> _Records from a data collection_:
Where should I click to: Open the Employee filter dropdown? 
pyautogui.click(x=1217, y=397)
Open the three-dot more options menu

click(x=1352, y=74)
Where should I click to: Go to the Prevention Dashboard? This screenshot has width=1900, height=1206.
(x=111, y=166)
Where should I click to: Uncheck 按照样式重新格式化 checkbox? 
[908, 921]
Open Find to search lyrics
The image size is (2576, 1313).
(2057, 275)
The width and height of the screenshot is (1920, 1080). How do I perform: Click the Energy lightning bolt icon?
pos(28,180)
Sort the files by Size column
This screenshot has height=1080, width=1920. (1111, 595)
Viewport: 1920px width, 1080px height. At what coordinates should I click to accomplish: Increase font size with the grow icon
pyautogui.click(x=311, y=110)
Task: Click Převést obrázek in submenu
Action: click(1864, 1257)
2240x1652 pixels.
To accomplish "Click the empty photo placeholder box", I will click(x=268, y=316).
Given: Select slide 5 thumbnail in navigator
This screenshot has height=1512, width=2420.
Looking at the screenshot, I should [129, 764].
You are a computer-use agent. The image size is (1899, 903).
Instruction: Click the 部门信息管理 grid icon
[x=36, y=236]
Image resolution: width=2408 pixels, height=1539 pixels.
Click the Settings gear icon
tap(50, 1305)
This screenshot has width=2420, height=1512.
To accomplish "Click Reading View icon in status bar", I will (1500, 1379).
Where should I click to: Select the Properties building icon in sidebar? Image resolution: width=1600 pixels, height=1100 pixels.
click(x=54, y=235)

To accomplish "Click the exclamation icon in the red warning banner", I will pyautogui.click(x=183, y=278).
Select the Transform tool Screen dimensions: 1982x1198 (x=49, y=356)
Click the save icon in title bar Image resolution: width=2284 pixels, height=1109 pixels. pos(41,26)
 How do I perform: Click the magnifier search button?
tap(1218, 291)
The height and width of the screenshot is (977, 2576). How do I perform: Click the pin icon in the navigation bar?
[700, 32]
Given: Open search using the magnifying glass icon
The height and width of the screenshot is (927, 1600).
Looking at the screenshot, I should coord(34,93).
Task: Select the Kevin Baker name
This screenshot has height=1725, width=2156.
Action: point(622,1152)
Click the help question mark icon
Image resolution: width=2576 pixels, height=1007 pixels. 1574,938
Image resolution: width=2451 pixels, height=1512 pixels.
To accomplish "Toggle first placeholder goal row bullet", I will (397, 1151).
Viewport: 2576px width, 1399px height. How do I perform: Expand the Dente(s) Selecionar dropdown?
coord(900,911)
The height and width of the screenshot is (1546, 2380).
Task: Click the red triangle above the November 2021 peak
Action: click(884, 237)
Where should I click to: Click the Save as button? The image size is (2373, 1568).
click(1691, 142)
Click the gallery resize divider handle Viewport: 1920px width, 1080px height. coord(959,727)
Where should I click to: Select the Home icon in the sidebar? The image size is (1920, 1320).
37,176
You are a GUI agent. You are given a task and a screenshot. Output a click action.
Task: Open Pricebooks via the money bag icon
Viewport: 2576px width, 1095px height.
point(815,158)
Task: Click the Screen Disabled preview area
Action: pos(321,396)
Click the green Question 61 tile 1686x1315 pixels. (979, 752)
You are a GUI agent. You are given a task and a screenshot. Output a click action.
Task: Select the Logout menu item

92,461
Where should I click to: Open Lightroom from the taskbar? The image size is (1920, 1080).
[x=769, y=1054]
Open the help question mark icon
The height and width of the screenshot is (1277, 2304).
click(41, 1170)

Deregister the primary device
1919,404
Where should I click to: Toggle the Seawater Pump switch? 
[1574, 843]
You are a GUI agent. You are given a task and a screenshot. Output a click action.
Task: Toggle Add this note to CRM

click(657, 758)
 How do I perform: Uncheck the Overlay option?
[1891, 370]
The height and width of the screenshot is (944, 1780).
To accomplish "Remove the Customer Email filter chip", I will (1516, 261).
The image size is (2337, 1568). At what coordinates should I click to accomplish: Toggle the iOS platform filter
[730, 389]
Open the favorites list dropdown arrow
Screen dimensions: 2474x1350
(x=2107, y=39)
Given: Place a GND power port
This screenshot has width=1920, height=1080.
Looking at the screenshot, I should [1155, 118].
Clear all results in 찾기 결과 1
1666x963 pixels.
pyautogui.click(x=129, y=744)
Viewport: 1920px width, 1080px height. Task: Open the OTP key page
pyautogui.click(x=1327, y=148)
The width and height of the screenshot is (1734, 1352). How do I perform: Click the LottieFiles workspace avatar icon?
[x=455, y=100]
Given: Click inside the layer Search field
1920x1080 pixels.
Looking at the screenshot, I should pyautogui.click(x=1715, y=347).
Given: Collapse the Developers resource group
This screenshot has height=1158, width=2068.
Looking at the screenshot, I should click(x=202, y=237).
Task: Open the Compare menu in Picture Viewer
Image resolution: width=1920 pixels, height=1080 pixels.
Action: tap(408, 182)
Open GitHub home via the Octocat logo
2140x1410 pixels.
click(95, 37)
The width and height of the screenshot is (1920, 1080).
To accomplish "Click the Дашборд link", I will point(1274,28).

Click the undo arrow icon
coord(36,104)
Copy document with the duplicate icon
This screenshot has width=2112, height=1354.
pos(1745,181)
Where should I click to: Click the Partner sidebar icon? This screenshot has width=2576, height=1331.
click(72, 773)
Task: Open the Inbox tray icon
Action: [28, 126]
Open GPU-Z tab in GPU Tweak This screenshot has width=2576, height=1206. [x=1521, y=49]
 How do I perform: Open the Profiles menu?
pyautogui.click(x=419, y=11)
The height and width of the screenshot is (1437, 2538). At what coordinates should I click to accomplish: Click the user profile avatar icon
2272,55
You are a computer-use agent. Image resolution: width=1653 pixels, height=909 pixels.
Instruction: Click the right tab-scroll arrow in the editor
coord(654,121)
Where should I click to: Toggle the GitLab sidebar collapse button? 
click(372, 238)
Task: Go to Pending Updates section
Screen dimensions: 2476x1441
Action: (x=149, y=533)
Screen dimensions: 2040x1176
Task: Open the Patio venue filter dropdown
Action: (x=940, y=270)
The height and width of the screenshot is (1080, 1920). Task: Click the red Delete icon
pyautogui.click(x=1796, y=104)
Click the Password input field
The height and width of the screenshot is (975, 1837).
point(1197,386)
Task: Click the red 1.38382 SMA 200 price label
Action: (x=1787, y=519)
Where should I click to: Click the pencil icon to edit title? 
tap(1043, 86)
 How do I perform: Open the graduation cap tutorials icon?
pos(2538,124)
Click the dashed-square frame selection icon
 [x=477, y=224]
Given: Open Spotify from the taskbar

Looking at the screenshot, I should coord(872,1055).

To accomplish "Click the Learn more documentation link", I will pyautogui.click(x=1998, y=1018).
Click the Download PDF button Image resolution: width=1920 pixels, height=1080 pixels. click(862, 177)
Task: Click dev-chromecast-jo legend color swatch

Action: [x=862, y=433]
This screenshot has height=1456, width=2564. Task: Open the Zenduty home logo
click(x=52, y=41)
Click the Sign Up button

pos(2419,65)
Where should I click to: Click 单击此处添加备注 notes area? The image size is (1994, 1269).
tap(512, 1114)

> _ACTIVITY_: Write the records above out again precisely.

> _ANSWER SPACE_:
Where should I click to: Open the Employee filter dropdown? 
pyautogui.click(x=1217, y=397)
Open the three-dot more options menu

click(x=1352, y=74)
Where should I click to: Go to the Prevention Dashboard? This screenshot has width=1900, height=1206.
(x=111, y=166)
Where should I click to: Uncheck 按照样式重新格式化 checkbox? 
[908, 921]
Open Find to search lyrics
The image size is (2576, 1313).
(2057, 275)
The width and height of the screenshot is (1920, 1080). How do I perform: Click the Energy lightning bolt icon?
pos(28,180)
Sort the files by Size column
This screenshot has height=1080, width=1920. (1111, 595)
Viewport: 1920px width, 1080px height. At what coordinates should I click to accomplish: Increase font size with the grow icon
pyautogui.click(x=311, y=110)
Task: Click Převést obrázek in submenu
Action: click(1864, 1257)
2240x1652 pixels.
To accomplish "Click the empty photo placeholder box", I will click(x=268, y=316).
Given: Select slide 5 thumbnail in navigator
This screenshot has height=1512, width=2420.
Looking at the screenshot, I should [129, 764].
You are a computer-use agent. The image size is (1899, 903).
Instruction: Click the 部门信息管理 grid icon
[x=36, y=236]
Image resolution: width=2408 pixels, height=1539 pixels.
Click the Settings gear icon
tap(50, 1305)
This screenshot has width=2420, height=1512.
To accomplish "Click Reading View icon in status bar", I will (1500, 1379).
Where should I click to: Select the Properties building icon in sidebar? Image resolution: width=1600 pixels, height=1100 pixels.
click(x=54, y=235)

To accomplish "Click the exclamation icon in the red warning banner", I will pyautogui.click(x=183, y=278).
Select the Transform tool Screen dimensions: 1982x1198 (x=49, y=356)
Click the save icon in title bar Image resolution: width=2284 pixels, height=1109 pixels. pos(41,26)
 How do I perform: Click the magnifier search button?
tap(1218, 291)
The height and width of the screenshot is (977, 2576). How do I perform: Click the pin icon in the navigation bar?
[700, 32]
Given: Open search using the magnifying glass icon
The height and width of the screenshot is (927, 1600).
Looking at the screenshot, I should coord(34,93).
Task: Select the Kevin Baker name
This screenshot has height=1725, width=2156.
Action: point(622,1152)
Click the help question mark icon
Image resolution: width=2576 pixels, height=1007 pixels. 1574,938
Image resolution: width=2451 pixels, height=1512 pixels.
To accomplish "Toggle first placeholder goal row bullet", I will (397, 1151).
Viewport: 2576px width, 1399px height. How do I perform: Expand the Dente(s) Selecionar dropdown?
coord(900,911)
The height and width of the screenshot is (1546, 2380).
Task: Click the red triangle above the November 2021 peak
Action: click(884, 237)
Where should I click to: Click the Save as button? The image size is (2373, 1568).
click(1691, 142)
Click the gallery resize divider handle Viewport: 1920px width, 1080px height. coord(959,727)
Where should I click to: Select the Home icon in the sidebar? The image size is (1920, 1320).
37,176
You are a GUI agent. You are given a task and a screenshot. Output a click action.
Task: Open Pricebooks via the money bag icon
Viewport: 2576px width, 1095px height.
point(815,158)
Task: Click the Screen Disabled preview area
Action: pos(321,396)
Click the green Question 61 tile 1686x1315 pixels. (979, 752)
You are a GUI agent. You are given a task and a screenshot. Output a click action.
Task: Select the Logout menu item

92,461
Where should I click to: Open Lightroom from the taskbar? The image size is (1920, 1080).
[x=769, y=1054]
Open the help question mark icon
The height and width of the screenshot is (1277, 2304).
click(41, 1170)

Deregister the primary device
1919,404
Where should I click to: Toggle the Seawater Pump switch? 
[1574, 843]
You are a GUI agent. You are given a task and a screenshot. Output a click action.
Task: Toggle Add this note to CRM

click(657, 758)
 How do I perform: Uncheck the Overlay option?
[1891, 370]
The height and width of the screenshot is (944, 1780).
To accomplish "Remove the Customer Email filter chip", I will (1516, 261).
The image size is (2337, 1568). At what coordinates should I click to accomplish: Toggle the iOS platform filter
[730, 389]
Open the favorites list dropdown arrow
Screen dimensions: 2474x1350
(x=2107, y=39)
Given: Place a GND power port
This screenshot has width=1920, height=1080.
Looking at the screenshot, I should [1155, 118].
Clear all results in 찾기 결과 1
1666x963 pixels.
pyautogui.click(x=129, y=744)
Viewport: 1920px width, 1080px height. Task: Open the OTP key page
pyautogui.click(x=1327, y=148)
The width and height of the screenshot is (1734, 1352). How do I perform: Click the LottieFiles workspace avatar icon?
[x=455, y=100]
Given: Click inside the layer Search field
1920x1080 pixels.
Looking at the screenshot, I should pyautogui.click(x=1715, y=347).
Given: Collapse the Developers resource group
This screenshot has height=1158, width=2068.
Looking at the screenshot, I should click(x=202, y=237).
Task: Open the Compare menu in Picture Viewer
Image resolution: width=1920 pixels, height=1080 pixels.
Action: tap(408, 182)
Open GitHub home via the Octocat logo
2140x1410 pixels.
click(95, 37)
The width and height of the screenshot is (1920, 1080).
To accomplish "Click the Дашборд link", I will point(1274,28).

Click the undo arrow icon
coord(36,104)
Copy document with the duplicate icon
This screenshot has width=2112, height=1354.
pos(1745,181)
Where should I click to: Click the Partner sidebar icon? This screenshot has width=2576, height=1331.
click(72, 773)
Task: Open the Inbox tray icon
Action: [28, 126]
Open GPU-Z tab in GPU Tweak This screenshot has width=2576, height=1206. [x=1521, y=49]
 How do I perform: Open the Profiles menu?
pyautogui.click(x=419, y=11)
The height and width of the screenshot is (1437, 2538). At what coordinates should I click to accomplish: Click the user profile avatar icon
2272,55
You are a computer-use agent. Image resolution: width=1653 pixels, height=909 pixels.
Instruction: Click the right tab-scroll arrow in the editor
coord(654,121)
Where should I click to: Toggle the GitLab sidebar collapse button? 
click(372, 238)
Task: Go to Pending Updates section
Screen dimensions: 2476x1441
Action: (x=149, y=533)
Screen dimensions: 2040x1176
Task: Open the Patio venue filter dropdown
Action: (x=940, y=270)
The height and width of the screenshot is (1080, 1920). Task: Click the red Delete icon
pyautogui.click(x=1796, y=104)
Click the Password input field
The height and width of the screenshot is (975, 1837).
point(1197,386)
Task: Click the red 1.38382 SMA 200 price label
Action: (x=1787, y=519)
Where should I click to: Click the pencil icon to edit title? 
tap(1043, 86)
 How do I perform: Open the graduation cap tutorials icon?
pos(2538,124)
Click the dashed-square frame selection icon
 [x=477, y=224]
Given: Open Spotify from the taskbar

Looking at the screenshot, I should coord(872,1055).

To accomplish "Click the Learn more documentation link", I will pyautogui.click(x=1998, y=1018).
Click the Download PDF button Image resolution: width=1920 pixels, height=1080 pixels. click(862, 177)
Task: Click dev-chromecast-jo legend color swatch

Action: [x=862, y=433]
This screenshot has height=1456, width=2564. Task: Open the Zenduty home logo
click(x=52, y=41)
Click the Sign Up button

pos(2419,65)
Where should I click to: Click 单击此处添加备注 notes area? The image size is (1994, 1269).
tap(512, 1114)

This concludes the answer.